Device selection should be based on accurate LAA measurements obtained using echocardiographic imaging guidance (TEE recommended) in multiple angles (e.g., 0º, 45º, 90º, 135º). Do not release the WATCHMAN Device from the core wire if the device does not meet all release criteria.If thrombus is observed on the device, warfarin therapy is recommended until resolution of thrombus is demonstrated by TEE. The potential for device embolization exists with cardioversion <30 days following device implantation. Verify device position post-cardioversion during this period. Administer appropriate endocarditis prophylaxis for 6 months following device implantation. The decision to continue endocarditis prophylaxis beyond 6 months is at physician discretion. For single use only. Do not reuse, reprocess or resterilize.


The safety and effectiveness (and benefit-risk profile) of the WATCHMAN Device has not been established in patients for whom long-term anticoagulation is determined to be contraindicated. The LAA is a thin-walled structure. Use caution when accessing the LAA and deploying the device. Use caution when introducing the WATCHMAN Access System to prevent damage to cardiac structures. Use caution when introducing the Delivery System to prevent damage to cardiac structures. To prevent damage to the Delivery Catheter or device, do not allow the WATCHMAN Device to protrude beyond the distal tip of the Delivery Catheter when inserting the Delivery System into the Access Sheath. If using a power injector, the maximum pressure should not exceed 100 psi. In view of the concerns that were raised by the RE-ALIGN study of dabigatran in the presence of prosthetic mechanical heart valves, caution should be used when prescribing oral anticoagulants other than warfarin in patients treated with the WATCHMAN Device. The WATCHMAN Device has only been evaluated with the use of warfarin post-device implantation.

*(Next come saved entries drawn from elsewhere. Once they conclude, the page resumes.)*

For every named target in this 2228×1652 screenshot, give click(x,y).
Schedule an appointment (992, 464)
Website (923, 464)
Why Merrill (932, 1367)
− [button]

Potential adverse events (in alphabetical order) which may be associated with the use of the WATCHMAN Implant or implantation procedure include but are not limited to: Air embolism, Airway trauma, Allergic reaction to contrast media, anesthetic, WATCHMAN Implant material, or medications, Altered mental status, Anemia requiring transfusion, Anesthesia risk, Angina, Anoxic encephalopathy, Arrhythmias, Atrial septal defect, Bruising, hematoma or seroma near the catheter insertion site, Cardiac perforation, Chest pain/discomfort, Confusion post procedure, Congestive heart failure, Contrast related nephropathy, Cranial bleed, Death, Decreased hemoglobin, Deep vein thrombosis, Device embolism, Device fracture, Device thrombosis, Edema, Embolism, Excessive bleeding, Fever, Fistula, Groin pain, Groin puncture bleed, Hematuria, Hemoptysis, Hypotension, Hypoxia, Improper wound healing, Inability to reposition, recapture, or retrieve the device, Infection / pneumonia, Interatrial septum thrombus, Intratracheal bleeding, Major bleeding requiring transfusion, Misplacement of the device / improper seal of the appendage / movement of device from appendage wall, Myocardial erosion, Nausea, Oral bleeding, Pericardial effusion / tamponade, Pleural effusion, Prolonged bleeding from a laceration, Pseudoaneurysm, Pulmonary edema, Renal failure, Respiratory insufficiency / failure, Surgical removal of the device, Stroke – Hemorrhagic, Stroke – Ischemic, Systemic embolism, TEE complications (throat pain, bleeding, esophageal trauma), Thrombocytopenia, Thrombosis, Transient ischemic attack (TIA), Valvular or vascular damage, Vasovagal reactions

There may be other potential adverse events that are unforeseen at this time.

Eikelboom JW, Connolly SJ, Brueckmann M, et al. N Engl J Med 2013;369:1206-14.